ADDENDUM : I got Humus working with a KLT color transform. You just do the matrix transform in the shader after fetching "YUV" (not really YUV any more). It helps on the bad cases, but still doesn't make it competitive. It's better just to go with DXT1 or DXT5-YCoCg in those cases. For example :

On a pure red & blue texture :

```
Humus YCoCg :

rmse : 11.4551 , psnr : 26.9848
ssim : 0.9529 , perc : 80.3841%

Humus KLT with forced Y = grey :

KLT : Singular values : 56.405628,92.022781,33.752548
KLT : 0.577350,0.577350,0.577350
KLT : -0.707352,0.000491,0.706861
KLT : 0.407823,-0.816496,0.408673

rmse : 11.4021 , psnr : 27.0251
ssim : 0.9508 , perc : 79.9545%

Humus KLT  :

KLT : Singular values : 93.250313,63.979282,0.230347
KLT : -0.550579,0.078413,0.831092
KLT : -0.834783,-0.051675,-0.548149
KLT : -0.000035,-0.995581,0.093909

rmse : 5.6564 , psnr : 33.1140
ssim : 0.9796 , perc : 87.1232%

(note the near perfect zero in the last singular value, as it should be)

DXT1 :

rmse : 3.0974 , psnr : 38.3450
ssim : 0.9866 , perc : 89.5777%

DXT5-YCoCg :

rmse : 2.8367 , psnr : 39.1084
ssim : 0.9828 , perc : 88.1917%

```
So, obviously a big help, but not enough to be competitive. Humus also craps out pretty bad on some images that have single pixel checkerboard patterns. (again, any downsampling format, such as JPEG, will fail on the same cases). Not really worth it to mess with the KLT, better just to support one of the other formats as a fallback.

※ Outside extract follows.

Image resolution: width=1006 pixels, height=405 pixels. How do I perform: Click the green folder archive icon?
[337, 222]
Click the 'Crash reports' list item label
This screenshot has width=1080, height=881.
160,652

One thing I'm not sure about is just how bad the two texture fetches is these days.

Anonymous said...

It's probably worth comparing your result to what you would get by just applying any of the standard mipmapping filters without paying any attention to the bilerp reconstruction, to have some baseline.

I never published anything since I wasn't actually able to get any interesting results.

I think the interesting aspect of the full solve is the opportunity to introduce non-linearities; if you're doing linear programming to solve the linear least-squares problem, you can introduce additional linear constraints, e.g. you can attempt to limit a given output value to a particular range, say the max range of N of the neighboring source pixels, to try to limit ringing, or similarly you could apply an output constraint x_n0 < xn1 if your analysis indicates that the pixels in that area should be monotonically increasing.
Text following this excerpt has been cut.